Barry and several of the remaining men of 27 Line Section were still In Chungkai Camp at the end of 1944. Barry was still involved with the theatre at this time. He recalls:
Towards Christmas 1944 I was back in the theatre with Leo Britt’s company… At Christmas itself with the help of Gibby Inglefield, who had been a choral scholar at St. John’s Cambridge, the stage carpenters built a set of choir stalls, which were set diagonally on the stage and lit from the front so that they seemed to disappear into the darkness of a chapel. On the night, one night only, the choir was placed in these stalls hidden behind a mosquito netting gauze curtain.

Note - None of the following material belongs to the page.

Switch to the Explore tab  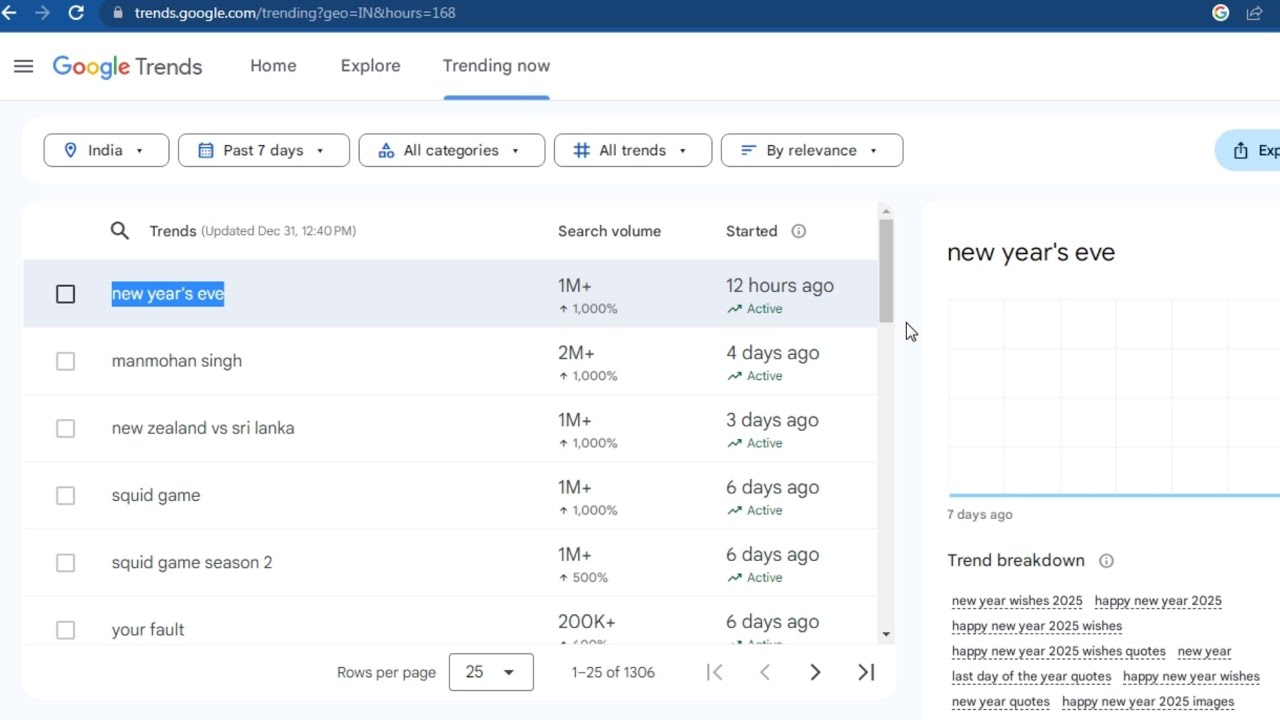click(370, 66)
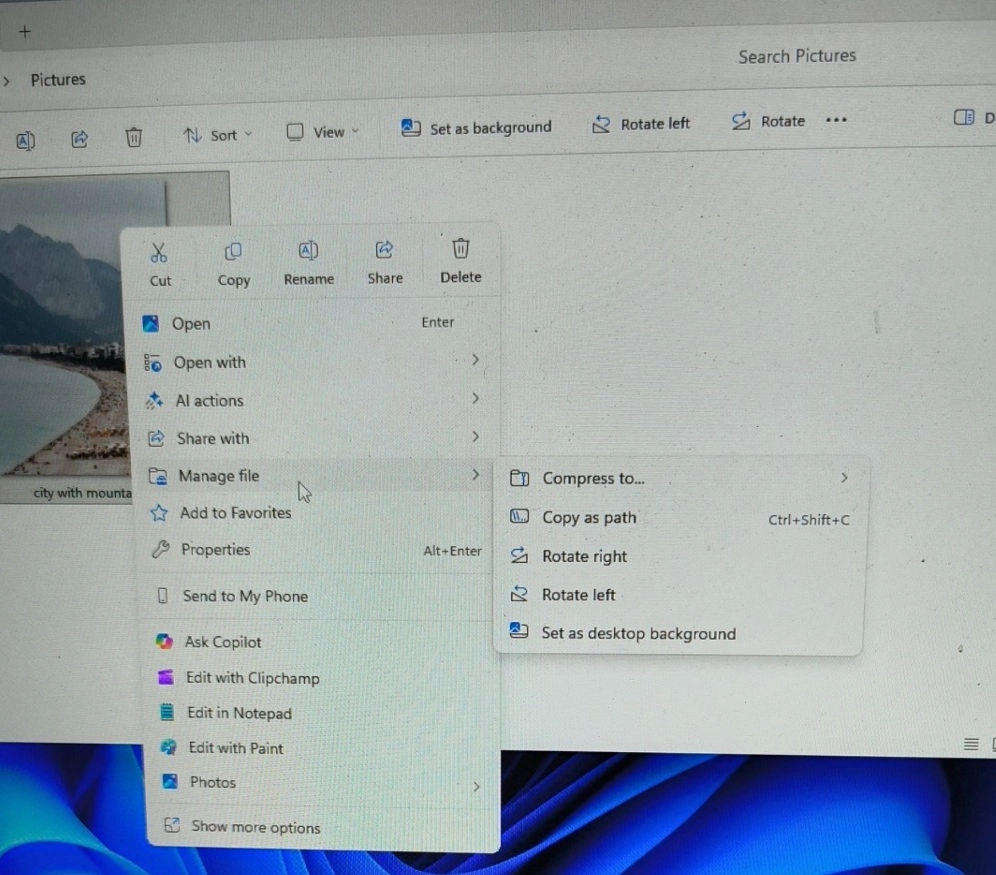This screenshot has width=996, height=875.
Task: Click the Rotate toolbar icon
Action: (x=741, y=121)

A radio announcer with a microphone in his hand stood alone in front of the curtain and told the audience that a radio broadcast of carols from King’s College [Barry’s old college] would now be presented. The gauze curtain was raised just like a pantomime transformation scene and disclosed a group of choristers in white surplices lit up by our two Tilly lamps and little oil lamps disguised as candles, in a row of stalls which really did appear to stretch away into a dark interior. Members of the audience told me that the illusion of the interior of a College chapel had been very convincing and nostalgic.
All the men, captives and captors, never mind their religion or lack of it, were profoundly moved by this.
Voices from the past…
It’s amazing how music can be so uplifting 😉
I think in these circumstances music played a crucial part in persuading men that life was worth hanging on to.